#### [提示文]
= = = =

仕事を、それぞれに異なる熟練度や力を必要とするいくつかの作業に分けると、工場主は各作業に適合した量の力や熟練度を正確に把握できる。反対に、仕事全体を一人の労働者が果たさなければならないとすれば、同じ一人の個人が、きわめて繊細な仕事に足る熟練度と、きわめてきつい仕事に足る力の両方を持っていなければならないだろう。(※4)

 バベッジによれば、経営者が労働者を効率的に管理し、その生産性をあげるには、仕事をいくつかの作業に分割することが望ましい。マルクスはこのバベッジの分業論を根拠として、産業社会の労働者は「特別な機能」をもって規則的に動く「機械部品」になるように強制されると見なした。分業のシステムが整備されるにつれて、労働者はある作業に特化したパーツ(器官)やアルゴリズムに近づく――このようなバベッジ=マルクスの説明を受け入れるならば、労働の分業こそが、労働の機械化=オートメーション化を可能にする条件だと言わねばならない。

= = = =

#### [抽出資料]

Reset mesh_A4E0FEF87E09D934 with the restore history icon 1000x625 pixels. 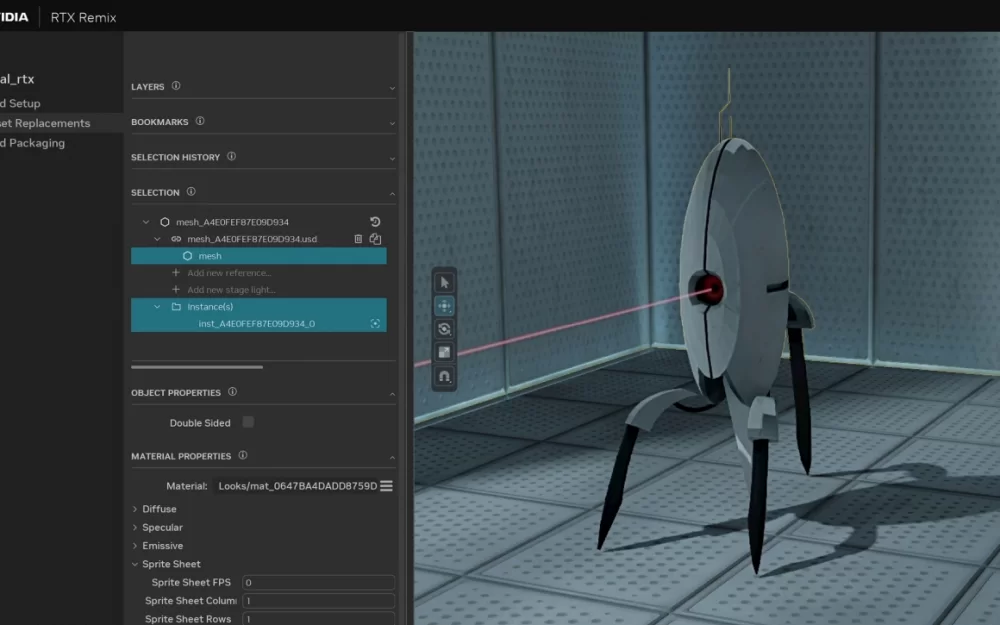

= = = =

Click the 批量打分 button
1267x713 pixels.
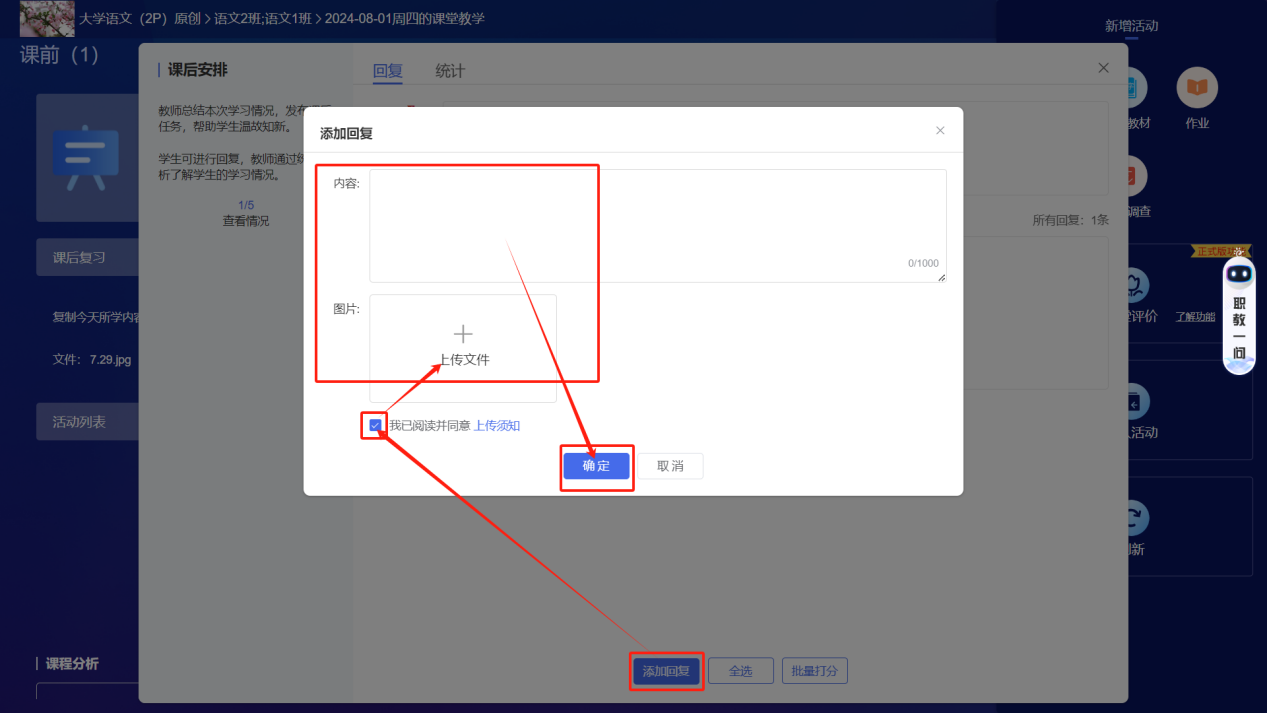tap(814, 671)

= = = =

#### [実施する課題]
[1] 分業を論じた提示文のなかで、労働者がたとえられているものをすべて挙げてください。
[2] 分業を論じた提示文を、最後の文のあとから引き継いで書き進めてください。

#### [課題への回答]
[1] 機械部品、パーツ(器官)、アルゴリズム

[2]
 もともと、バベッジはカリキュラムの硬直化していた大学よりも、先進的な知識を蓄えた産業社会のワークショップ(作業場)に深い関心をもっており、それが『機械とマニュファクチュアの経済論』にも反映されている。彼のコンピュータの思想も、たんに書斎における抽象的な数学の研究から来たという以上に、産業化する仕事の現場でのディベートや体験に根ざしたものである。ゆえに、パスクィネッリに言わせれば、バベッジは多くの伝記で言われるような数学者というだけではなく、労働環境におけるデザインの最適化とリソースの効率化を試みる「アルゴリズム思想家」として理解されるべきである(※5)。

 バベッジは自動化された計算機によって対象を「分析」(analyze)するとともに、労働を「分解」(analyze)してそれぞれのパーツを自動化・機械化するという構想を推し進めた。この両者は決して別物ではなく、むしろ密接に関わっている。コンピュータはたんなる数学や論理の分野の発明ではなく、最初から産業社会における労働のオートメーション化の要求と関わっていた。そこに、バベッジ以来のITが、20世紀以降の社会・経済にも驚くほどスムーズに適合した要因がある。要するに、労働問題こそがコンピュータの思想のコアなのだ。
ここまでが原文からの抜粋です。